▶ _DIRECTIONS FOR THIS TASK_: Repeat the part of the capacitive reactance thread below exactly, starting with "All you need are" and going on through "in the graph.".

··· SELECTED TEXT

School me. Capacitive Reactance.

[Kipper4]

Thanks for the guidance Paul it's appreciated.

I'll look into plots too.

[amptramp]

I always visualized impedance as having a resistance that goes left to right and a capacitance that goes down and an inductance that goes up.  The hypotenuse is the magnitude of the combined impedance.

[tubegeek]

If you want to geek up the math on this completely, here is a great resource. This will help you get into the necessary translation between angular functions (trigonometric sine wave behavior) and right-angle, Pythagorean vector space - which as the poster above observed, is exactly what is going on here. This is because the imaginary axis is at right angles to the real axis and Euler's identity offers a very practical method for converting between the two seemingly separate (but actually, exactly equivalent) worlds that is amazingly powerful. Every trig identity you struggled with in precalculus becomes a matter of a few minutes' work using this approach - it's absolutely some of the best math instruction I've ever seen.

It also happens to be exactly the right topic for fully understanding the behavior of resistors, inductors, and capacitors in the frequency treatment of audio signals. Audio electronics is possibly the best evidence available for the statement that "imaginary numbers aren't."

Visual Complex Analysis by Tristam Needham:

http://www.amazon.com/Visual-Complex-Analysis-Tristan-Needham/dp/0198534469

[DrAlx]

Kipper, ignore all the maths on this wikipedia page...

https://en.m.wikipedia.org/wiki/Bode_plot

All you need are the two pictures near the top showing magnitude for high-pass and low-pass filters. Those plots are for simple filters that consist of a voltage divider with one R and one C.  Look at the brown line marked with little triangles.Here is all you need to know...

1) The plots show the ratio of output power vs input power, measured in dB.
2)  0 dB means all the power gets through. That is the horizontal section in the graph.
3)  Minus 3 dB means 1/2 of the power gets through. That corresponds to the location of the bend in the curve.
4) Beyond the bend in the curve, less and less power gets through. That is the sloping section.

All you really need to worry about in most cases is the location of that bend, since it fully characterises the whole graph.  In simple terms you can think of that "minus 3 dB" point as marking the boundary between the frequencies that get through and those that get killed off.

The frequency where the 3 dB loss occurs for a simple RC filter is given by

f = 1 / ( 2 * π * R * C )

So most of the time you do not try and pick a frequency of interest and plug in resistance and reactance values. That is tedious as Paul pointed out, and even if you managed to get the correct answer you would only know about that one frequency. No, it is much more sensible to work out the location of the -3dB point ( I.e. the frequency where half the signal gets through) since then you know what happens to ALL frequencies.

[Kipper4]

Thanks guys
Im getting there.

[Fast Pistoleros]

I always visualized impedance as having a resistance that goes left to right and a capacitance that goes down and an inductance that goes up.  The hypotenuse is the magnitude of the combined impedance.

ELI the ICE man

······
··· SUPPLIED INFORMATION

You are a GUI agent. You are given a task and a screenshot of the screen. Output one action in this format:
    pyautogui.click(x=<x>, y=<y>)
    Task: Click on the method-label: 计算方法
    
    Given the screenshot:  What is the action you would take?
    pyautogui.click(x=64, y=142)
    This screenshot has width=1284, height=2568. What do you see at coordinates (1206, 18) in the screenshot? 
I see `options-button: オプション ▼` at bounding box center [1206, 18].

······
··· SUPPLIED INFORMATION

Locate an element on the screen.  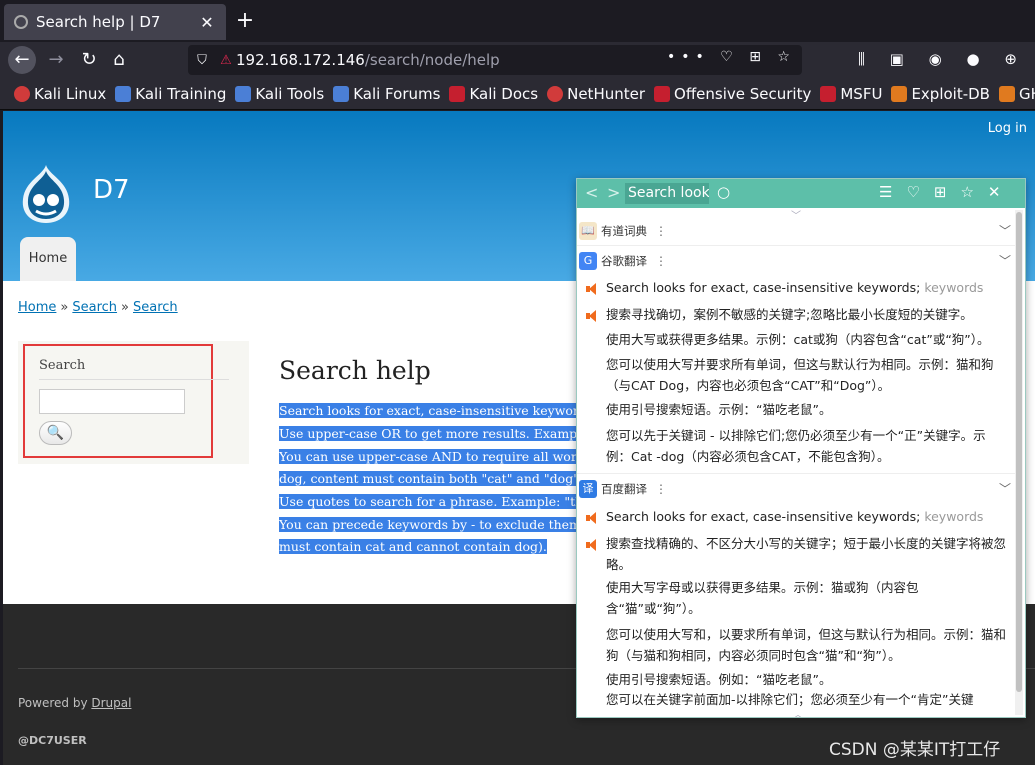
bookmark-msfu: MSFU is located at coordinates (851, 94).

······

▶ _ANSWER TO THIS EXERCISE_:
All you need are the two pictures near the top showing magnitude for high-pass and low-pass filters. Those plots are for simple filters that consist of a voltage divider with one R and one C.  Look at the brown line marked with little triangles.Here is all you need to know...

1) The plots show the ratio of output power vs input power, measured in dB.
2)  0 dB means all the power gets through. That is the horizontal section in the graph.